Selected excerpt —
The problem is not with you AppleTV or your Mac. Your problem is the network. I had the same problem and finally solved it.
airplay makes screen mirroring, there is a lot more data to be sent from you mac than from your iPhone or iPad
-> airplay can be okay from the small monitor, but jumpy/lag from your mac->Network handles the smaller data sufficiently enough.
"five bars on my wifi" does not mean you get great signal strength.
-->press "alt"-key on your keyboard and then click on the WiFi symbol on your mac to get more data.
You want to look at "RSSI" and "Noise".
- RSSI (=received signal strength indication) can go from 0 to -100 (on apple). Closer to 0 is better, closer to -100 is worse. My RSSI is -54dBm meaning that the signal strength is 54dBm less powerful when it reaches my mac than when it left the base station. For WiFi normal range is from -45 to -87. Below -85 is more or less unusable (for example -90 is just horrible).
- Noise is a combination of all unwanted interfering signal sources (your wifi is not the only one in the neighbourhood, radio frequencies interference etc). this is valued form 0 to -120dBm. Closer to -120 is better(little to no ninterference), closer to 0 is worse. My Noise is -94dBm.
Calculate your SNR margin by doing the following:
SNR margin = RSSI(dBm) - Noise(dBm)
for example my RSSI is -54dBm and my Noise is -94dBm and thus
my SNR margin = -54dBm - (-94dBm)= +40 --> the higher the better.
SNR over 40 excellent, 25 to 40 good, 15 to 25 airplay probably will lag, under 15 is just horrible.
What can you do to get better SNR margin which means of course no lag/jumpy video on airplay form you mac to AppleTV.
1. You can use a router that has 5Ghz instead of "the normal 2.4GHz"
-5GHz is faster with a good signal, but 2,4GHz will go through walls better. A couple of walls(even thin walls) will kill 5GHz quickly, distance also kills it more quicker than a 2,4GHz. Most people use 2.4 GHz and the channels on 2.4GHz are more crowded.
2. You can use ethernet cables to connect either your mac or your apple tv to you router. Beware there are different ethernet cables though, I tried an old ethernet cable which i got in 2000, but boy did my internet connection (internet speed test) get worse readings than through WiFi.
3. You can buy a powerline adapters (sends your network to your power line)
What did I do?
a) My router is upstairs (I get internet from 4g antenna mounted on my outer wall). ->Airplay really bad (new AppleTV 3rd gen, new 27' iMac).
b) I bought a router that handles 2.4gHz and 5Ghz (TP-Link Archer C7, cheap & got lots of awards), connected it with a new ethernetcable to my upstairs router. Connected appleTV and iMac to the new router on the 5Ghz bandwidth. -> Airplay got better but still bad.

Written task A — According to the AirPlay troubleshooting post, what SNR margin range counts as good?
Written task B — Write the next part of the post about fixing AirPlay lag, picking up after its final sentence.

Data section —
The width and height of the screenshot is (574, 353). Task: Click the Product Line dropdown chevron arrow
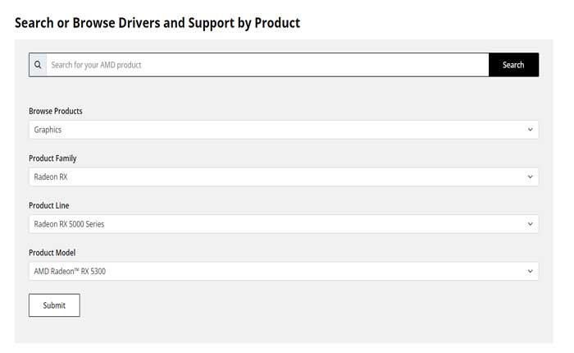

Output A — 25 to 40.

Output B —
c) put my MacBook Pro into use, pressed "alt" key and then pressed the WiFI symbol on the top right corner, looked at my RSSI and Noise and noticed that next to my apple TV my SNR margin was a lot better than next to my iMac, so the problem was the WiFi connection between my iMac to router rather than between my router and appleTV.
d) Used a longer ethernet cable so that my Archer was upstairs above the room my iMac is in-> SNR margin got better-> airplay got better ->still not watchable enough.
e) bought power line adapters (didn't know they existed, didn't believe they were good, my brother recommended them, the shop offered a 30 days trial & return policy) (Netgear powerline AV500 (XAVB5401)). Now I get internet through 4g to my original upstairs router. Upstairs router to Netgear powerline via ethernetcable. Downstairs the internet comes from my power outlet via the second Netgear powerline through ethernet cable to my Archer C7 router. iMac and appleTv are connected to Archer-router via 5Ghz WiFi. ->Airplay works wonderfully with VLC,iDVD,Quicktime,iTunes, from a movie DVD connected to my iMac.
One could of course just use router to powerline via ethernet cable and then powerline to mac and another poweline to appleTv that would have been the neater solution.
You can also look what channels your neighbors use (press "alt"-key + click on WiFI symbol). there are some charts in the net that show what channels interfere , what channel should you put your router on.
An easy test should be to put your router, computer and Apple TV next to each others and try airplay (hey your router doesn't have to be connected to the internet to be able to do this), if that solves the lag, then your network is definately the problem (SNR margin remember?).
Hope this helped, i cursed that I didn't find an explanation like this, people just say "bad apple", "why doesn't apple fix this", "I have 5 bars on my Wifi so the network can not be my problem" "solved it by lowering my resolution (=less data to be send so they had almost enough of SNR margin, enough for low resolution(less data), not enough for higher resolution or something like that)! !
Click "this helped me" if this really helped, you so more people find this lengthy text easier ! !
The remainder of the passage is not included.